The man, he said, “probably saw too many Westerns.” As for the couple: “She wasn’t happy with him and he ended up with a fork in his skin. That’s probably one of the wildest stories I’ve heard over the years.”

The process seemed to work until last month, when 11 women in a book club were booted from the wine train for laughing too loud. Their treatment led to a social media debate that focused on a single question: How loud should a trip to wine country be?

“If I can’t be loud while imbibing wine with a group of friends, then what’s the point?” Vicente J. Godfrey wrote in a one-star review he left on the Napa Valley Wine Train’s Facebook page amid a social media firestorm over the incident.

Josh Stewart, leaving a five-star review, took a different view: “I don’t think it’s appropriate for anyone to be loud on a wine train. If this was a liquor train or a beer festival, I would understand.”

Although the company has apologized to the women and offered to have them return for a trip in a private car, it also received hundreds of negative reviews on Facebook and Yelp. The book club, many of whose members are black, has retained a lawyer, Waukeen McCoy of San Francisco, who said they are considering legal options including a racial discrimination lawsuit. He said his clients want the wine train’s employees to receive diversity and sensitivity training in hopes that standards for conduct will be applied fairly across racial and ethnic lines. “They just don’t want this to happen to anyone else,” he said.

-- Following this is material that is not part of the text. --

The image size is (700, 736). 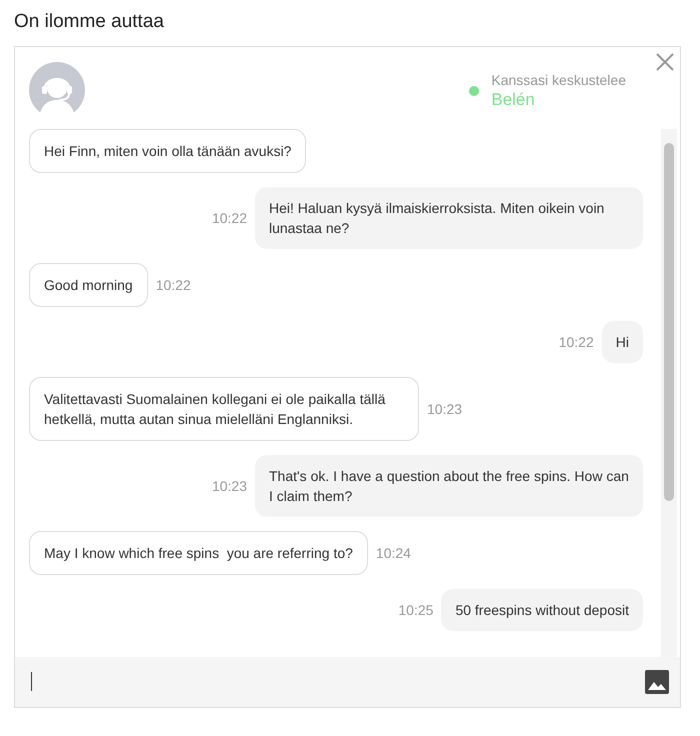 What do you see at coordinates (657, 682) in the screenshot?
I see `image-icon` at bounding box center [657, 682].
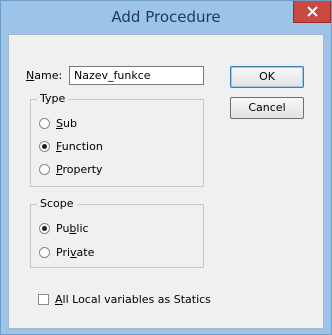  What do you see at coordinates (53, 98) in the screenshot?
I see `type-group-legend: Type` at bounding box center [53, 98].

The incident cast a spotlight on a recurring challenge faced by wineries and tour operators: how to police noise levels without overdoing it.

It is a conundrum that curators of the wine-tasting experience have increasingly grappled with, as an industry boom that stretches back more than 20 years draws large crowds to long-established wine regions in California and New York, as well as budding production centers in northern Michigan, Virginia and elsewhere. The influx has forced wineries and tour operators to seek ways to balance the quality of a sampling session with the appropriate amount of fun.